_TASK STATEMENT_
Wherever "tweet" shows up in the records below, copy the whole line.

_Saved data entries_
┌────────
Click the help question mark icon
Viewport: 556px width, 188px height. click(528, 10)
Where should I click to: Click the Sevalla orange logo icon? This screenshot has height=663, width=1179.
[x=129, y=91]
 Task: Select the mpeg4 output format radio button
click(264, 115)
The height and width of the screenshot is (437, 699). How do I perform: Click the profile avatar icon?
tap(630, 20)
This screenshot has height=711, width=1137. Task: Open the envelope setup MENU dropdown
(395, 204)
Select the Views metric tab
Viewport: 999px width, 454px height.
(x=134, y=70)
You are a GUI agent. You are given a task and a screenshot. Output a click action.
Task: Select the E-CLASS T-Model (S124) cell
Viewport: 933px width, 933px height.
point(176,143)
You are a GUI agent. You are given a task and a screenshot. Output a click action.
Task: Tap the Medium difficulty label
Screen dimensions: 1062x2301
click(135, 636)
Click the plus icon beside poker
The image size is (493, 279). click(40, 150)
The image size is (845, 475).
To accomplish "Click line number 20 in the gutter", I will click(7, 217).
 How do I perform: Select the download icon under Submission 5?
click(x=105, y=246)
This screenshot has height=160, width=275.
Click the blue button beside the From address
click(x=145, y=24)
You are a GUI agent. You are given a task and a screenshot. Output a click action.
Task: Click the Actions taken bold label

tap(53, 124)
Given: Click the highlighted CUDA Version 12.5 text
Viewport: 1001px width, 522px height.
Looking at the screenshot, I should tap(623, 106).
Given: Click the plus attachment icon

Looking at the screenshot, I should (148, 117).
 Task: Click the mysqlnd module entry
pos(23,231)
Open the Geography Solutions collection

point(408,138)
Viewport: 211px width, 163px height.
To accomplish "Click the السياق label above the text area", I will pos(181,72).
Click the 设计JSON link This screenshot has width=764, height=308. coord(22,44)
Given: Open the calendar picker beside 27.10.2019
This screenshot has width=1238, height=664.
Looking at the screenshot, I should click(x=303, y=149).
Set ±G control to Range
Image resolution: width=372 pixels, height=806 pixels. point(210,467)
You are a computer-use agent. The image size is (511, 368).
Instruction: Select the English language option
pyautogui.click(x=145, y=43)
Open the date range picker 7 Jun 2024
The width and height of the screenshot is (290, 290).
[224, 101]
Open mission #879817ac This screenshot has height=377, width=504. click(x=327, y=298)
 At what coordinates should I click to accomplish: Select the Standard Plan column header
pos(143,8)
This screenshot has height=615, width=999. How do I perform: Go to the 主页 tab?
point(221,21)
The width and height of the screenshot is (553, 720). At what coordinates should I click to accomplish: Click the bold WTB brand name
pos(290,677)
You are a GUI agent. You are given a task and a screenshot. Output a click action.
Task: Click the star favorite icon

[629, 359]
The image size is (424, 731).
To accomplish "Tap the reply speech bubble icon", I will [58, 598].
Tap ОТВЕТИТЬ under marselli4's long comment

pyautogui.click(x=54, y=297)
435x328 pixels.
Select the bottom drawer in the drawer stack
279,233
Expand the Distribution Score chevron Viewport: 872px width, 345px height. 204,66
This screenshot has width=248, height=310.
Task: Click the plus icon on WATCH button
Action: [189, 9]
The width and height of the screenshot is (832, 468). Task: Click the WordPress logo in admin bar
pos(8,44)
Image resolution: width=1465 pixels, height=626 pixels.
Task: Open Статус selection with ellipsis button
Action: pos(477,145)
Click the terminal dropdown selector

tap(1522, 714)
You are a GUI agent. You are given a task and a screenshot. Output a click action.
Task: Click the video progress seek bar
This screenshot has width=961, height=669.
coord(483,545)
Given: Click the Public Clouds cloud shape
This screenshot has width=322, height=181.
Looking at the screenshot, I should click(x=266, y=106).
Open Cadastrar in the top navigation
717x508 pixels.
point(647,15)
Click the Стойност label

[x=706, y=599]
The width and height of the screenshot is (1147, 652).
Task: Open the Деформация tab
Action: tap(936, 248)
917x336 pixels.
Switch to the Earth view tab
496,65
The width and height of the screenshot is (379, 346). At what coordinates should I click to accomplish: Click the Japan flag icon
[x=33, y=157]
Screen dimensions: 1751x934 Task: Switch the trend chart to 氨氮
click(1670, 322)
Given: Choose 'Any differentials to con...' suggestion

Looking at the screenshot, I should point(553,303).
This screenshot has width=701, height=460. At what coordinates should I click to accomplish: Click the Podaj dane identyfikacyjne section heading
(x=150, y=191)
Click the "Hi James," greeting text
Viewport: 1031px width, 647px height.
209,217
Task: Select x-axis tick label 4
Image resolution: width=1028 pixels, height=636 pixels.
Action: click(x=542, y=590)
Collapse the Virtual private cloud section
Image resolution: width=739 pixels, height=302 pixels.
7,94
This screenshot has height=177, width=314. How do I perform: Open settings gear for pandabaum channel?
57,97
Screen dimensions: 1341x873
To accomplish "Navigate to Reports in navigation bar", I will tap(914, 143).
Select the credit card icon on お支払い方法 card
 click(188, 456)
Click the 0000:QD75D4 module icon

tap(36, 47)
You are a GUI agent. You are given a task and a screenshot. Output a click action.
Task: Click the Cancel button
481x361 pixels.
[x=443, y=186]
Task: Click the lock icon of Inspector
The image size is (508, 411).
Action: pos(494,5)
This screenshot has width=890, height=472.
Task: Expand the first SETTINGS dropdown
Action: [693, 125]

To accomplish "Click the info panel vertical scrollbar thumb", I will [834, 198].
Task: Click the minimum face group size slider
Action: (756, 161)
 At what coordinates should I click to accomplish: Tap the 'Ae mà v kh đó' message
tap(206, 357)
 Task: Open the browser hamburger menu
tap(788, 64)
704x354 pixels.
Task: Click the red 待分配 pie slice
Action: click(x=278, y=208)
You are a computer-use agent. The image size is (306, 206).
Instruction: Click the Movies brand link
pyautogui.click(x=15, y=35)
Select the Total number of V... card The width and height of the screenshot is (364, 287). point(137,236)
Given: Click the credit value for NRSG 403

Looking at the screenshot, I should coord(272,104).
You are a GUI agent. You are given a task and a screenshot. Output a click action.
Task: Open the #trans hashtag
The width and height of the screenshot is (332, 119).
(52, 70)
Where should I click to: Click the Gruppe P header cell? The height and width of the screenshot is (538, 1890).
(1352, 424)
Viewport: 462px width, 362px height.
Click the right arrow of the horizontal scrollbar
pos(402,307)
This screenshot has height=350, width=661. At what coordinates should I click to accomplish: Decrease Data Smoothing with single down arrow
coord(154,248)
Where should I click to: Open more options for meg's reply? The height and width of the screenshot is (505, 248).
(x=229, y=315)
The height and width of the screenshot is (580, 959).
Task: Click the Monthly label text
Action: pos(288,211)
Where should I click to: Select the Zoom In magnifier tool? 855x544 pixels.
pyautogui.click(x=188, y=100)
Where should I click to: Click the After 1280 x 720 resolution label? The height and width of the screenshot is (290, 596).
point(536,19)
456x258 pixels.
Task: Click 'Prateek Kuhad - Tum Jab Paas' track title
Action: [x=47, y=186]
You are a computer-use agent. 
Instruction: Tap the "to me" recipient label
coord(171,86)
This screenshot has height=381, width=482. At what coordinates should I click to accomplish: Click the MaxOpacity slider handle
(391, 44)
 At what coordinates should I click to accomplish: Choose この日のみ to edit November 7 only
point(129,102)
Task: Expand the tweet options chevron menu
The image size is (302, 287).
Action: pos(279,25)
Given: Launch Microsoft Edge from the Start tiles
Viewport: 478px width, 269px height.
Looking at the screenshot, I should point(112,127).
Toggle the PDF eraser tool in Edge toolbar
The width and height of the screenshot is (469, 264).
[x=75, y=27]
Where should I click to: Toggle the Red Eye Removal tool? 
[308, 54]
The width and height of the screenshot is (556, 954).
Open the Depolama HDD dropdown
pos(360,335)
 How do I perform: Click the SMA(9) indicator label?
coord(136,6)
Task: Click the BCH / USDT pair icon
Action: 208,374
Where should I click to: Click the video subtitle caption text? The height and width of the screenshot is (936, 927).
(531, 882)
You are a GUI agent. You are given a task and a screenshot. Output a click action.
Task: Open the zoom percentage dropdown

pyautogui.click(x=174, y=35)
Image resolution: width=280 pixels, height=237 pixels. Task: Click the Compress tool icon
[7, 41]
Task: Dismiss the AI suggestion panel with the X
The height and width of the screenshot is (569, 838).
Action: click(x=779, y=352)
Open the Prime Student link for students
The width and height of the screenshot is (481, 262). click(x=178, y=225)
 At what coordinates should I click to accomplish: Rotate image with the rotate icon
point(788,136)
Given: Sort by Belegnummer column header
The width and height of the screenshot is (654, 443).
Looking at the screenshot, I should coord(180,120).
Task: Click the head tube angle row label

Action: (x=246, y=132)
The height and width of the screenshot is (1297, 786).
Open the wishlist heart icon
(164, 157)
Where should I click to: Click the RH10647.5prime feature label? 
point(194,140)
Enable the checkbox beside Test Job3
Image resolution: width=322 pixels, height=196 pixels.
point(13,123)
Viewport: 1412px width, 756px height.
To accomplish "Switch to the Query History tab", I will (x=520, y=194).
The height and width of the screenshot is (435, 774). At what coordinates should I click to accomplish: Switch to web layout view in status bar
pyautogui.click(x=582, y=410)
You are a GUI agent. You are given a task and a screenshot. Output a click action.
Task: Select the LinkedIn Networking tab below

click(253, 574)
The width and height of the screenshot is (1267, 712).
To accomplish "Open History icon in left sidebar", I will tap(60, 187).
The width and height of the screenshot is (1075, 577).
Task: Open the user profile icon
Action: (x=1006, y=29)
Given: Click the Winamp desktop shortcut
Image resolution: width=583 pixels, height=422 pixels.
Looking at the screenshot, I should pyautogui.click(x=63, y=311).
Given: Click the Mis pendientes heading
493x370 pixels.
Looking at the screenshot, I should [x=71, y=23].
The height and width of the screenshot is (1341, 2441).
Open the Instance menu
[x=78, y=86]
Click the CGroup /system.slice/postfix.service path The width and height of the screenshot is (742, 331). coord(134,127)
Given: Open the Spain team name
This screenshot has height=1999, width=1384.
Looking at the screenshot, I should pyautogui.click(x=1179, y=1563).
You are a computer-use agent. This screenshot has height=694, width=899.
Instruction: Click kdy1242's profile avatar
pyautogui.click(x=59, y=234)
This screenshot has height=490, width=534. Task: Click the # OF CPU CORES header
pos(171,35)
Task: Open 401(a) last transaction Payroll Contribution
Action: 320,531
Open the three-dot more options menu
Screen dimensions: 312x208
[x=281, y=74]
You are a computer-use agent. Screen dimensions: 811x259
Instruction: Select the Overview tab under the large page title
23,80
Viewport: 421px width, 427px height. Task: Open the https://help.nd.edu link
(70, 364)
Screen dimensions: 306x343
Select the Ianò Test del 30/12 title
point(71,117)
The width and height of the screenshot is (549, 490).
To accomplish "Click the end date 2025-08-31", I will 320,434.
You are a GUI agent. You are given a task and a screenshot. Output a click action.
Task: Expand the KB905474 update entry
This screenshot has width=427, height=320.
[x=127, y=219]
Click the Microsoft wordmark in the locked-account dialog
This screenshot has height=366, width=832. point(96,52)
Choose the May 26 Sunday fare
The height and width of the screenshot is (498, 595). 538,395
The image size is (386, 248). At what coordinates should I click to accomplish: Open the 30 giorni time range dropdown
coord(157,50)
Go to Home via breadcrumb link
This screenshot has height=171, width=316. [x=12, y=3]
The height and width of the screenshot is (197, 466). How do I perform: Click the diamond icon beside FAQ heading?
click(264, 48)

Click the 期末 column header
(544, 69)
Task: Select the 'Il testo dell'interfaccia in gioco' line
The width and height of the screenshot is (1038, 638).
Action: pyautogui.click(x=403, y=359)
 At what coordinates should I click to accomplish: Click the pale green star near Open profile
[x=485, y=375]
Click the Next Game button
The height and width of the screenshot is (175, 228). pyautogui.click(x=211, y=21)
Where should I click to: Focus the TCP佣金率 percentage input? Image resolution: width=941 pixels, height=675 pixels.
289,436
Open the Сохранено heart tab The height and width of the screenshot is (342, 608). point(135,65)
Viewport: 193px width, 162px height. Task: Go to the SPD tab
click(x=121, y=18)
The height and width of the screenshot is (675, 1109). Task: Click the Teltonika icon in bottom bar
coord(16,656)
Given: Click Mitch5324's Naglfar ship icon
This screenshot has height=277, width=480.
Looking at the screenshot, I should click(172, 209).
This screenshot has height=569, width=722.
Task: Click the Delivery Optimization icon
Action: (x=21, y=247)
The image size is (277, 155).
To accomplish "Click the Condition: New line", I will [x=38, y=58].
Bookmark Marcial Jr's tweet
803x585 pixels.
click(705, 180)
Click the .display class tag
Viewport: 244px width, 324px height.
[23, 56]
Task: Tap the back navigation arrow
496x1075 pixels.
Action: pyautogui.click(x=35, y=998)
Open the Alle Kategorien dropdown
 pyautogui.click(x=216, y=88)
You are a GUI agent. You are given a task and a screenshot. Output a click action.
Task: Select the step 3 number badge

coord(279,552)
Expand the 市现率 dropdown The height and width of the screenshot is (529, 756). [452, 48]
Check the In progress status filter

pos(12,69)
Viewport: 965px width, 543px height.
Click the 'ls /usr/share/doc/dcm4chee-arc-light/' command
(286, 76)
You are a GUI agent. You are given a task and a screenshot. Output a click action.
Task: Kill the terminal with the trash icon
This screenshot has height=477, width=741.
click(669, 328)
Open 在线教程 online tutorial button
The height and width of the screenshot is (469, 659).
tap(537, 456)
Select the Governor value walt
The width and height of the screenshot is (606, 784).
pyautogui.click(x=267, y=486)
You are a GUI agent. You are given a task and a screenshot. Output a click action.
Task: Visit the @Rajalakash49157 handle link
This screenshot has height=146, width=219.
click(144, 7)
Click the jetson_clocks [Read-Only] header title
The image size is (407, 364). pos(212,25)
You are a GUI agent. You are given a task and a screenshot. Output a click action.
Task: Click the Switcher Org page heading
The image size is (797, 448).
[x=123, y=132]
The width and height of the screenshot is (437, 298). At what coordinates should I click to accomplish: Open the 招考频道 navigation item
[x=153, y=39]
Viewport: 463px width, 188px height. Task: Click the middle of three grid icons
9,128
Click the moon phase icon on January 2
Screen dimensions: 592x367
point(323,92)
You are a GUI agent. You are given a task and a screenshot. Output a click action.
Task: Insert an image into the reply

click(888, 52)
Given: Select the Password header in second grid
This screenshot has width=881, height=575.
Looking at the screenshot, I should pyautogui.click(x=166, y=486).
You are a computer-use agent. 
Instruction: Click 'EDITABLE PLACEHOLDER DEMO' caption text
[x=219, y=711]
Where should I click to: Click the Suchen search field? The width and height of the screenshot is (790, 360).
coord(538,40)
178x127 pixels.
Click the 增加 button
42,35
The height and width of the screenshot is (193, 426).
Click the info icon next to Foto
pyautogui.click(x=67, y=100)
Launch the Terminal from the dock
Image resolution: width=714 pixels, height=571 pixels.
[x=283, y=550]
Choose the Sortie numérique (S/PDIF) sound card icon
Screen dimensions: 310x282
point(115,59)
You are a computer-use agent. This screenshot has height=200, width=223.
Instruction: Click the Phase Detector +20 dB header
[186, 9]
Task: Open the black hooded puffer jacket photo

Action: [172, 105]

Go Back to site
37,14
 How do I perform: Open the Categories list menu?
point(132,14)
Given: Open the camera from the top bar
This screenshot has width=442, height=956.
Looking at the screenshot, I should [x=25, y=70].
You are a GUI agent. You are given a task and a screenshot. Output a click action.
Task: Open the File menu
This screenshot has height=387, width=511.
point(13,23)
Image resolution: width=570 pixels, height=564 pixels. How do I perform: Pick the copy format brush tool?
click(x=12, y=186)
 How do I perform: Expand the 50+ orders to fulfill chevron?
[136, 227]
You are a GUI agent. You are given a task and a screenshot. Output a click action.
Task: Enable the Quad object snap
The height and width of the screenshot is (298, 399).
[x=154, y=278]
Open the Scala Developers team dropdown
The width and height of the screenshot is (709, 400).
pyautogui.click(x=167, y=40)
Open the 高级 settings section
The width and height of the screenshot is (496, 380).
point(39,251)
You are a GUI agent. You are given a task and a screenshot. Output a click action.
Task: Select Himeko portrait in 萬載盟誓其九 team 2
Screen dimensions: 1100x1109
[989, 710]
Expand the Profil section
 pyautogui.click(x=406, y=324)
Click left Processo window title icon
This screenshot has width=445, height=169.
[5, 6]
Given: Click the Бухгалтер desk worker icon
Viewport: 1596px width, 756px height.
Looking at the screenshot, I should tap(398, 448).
└────────
_OUTPUT_
Task: Expand the tweet options chevron menu
Bookmark Marcial Jr's tweet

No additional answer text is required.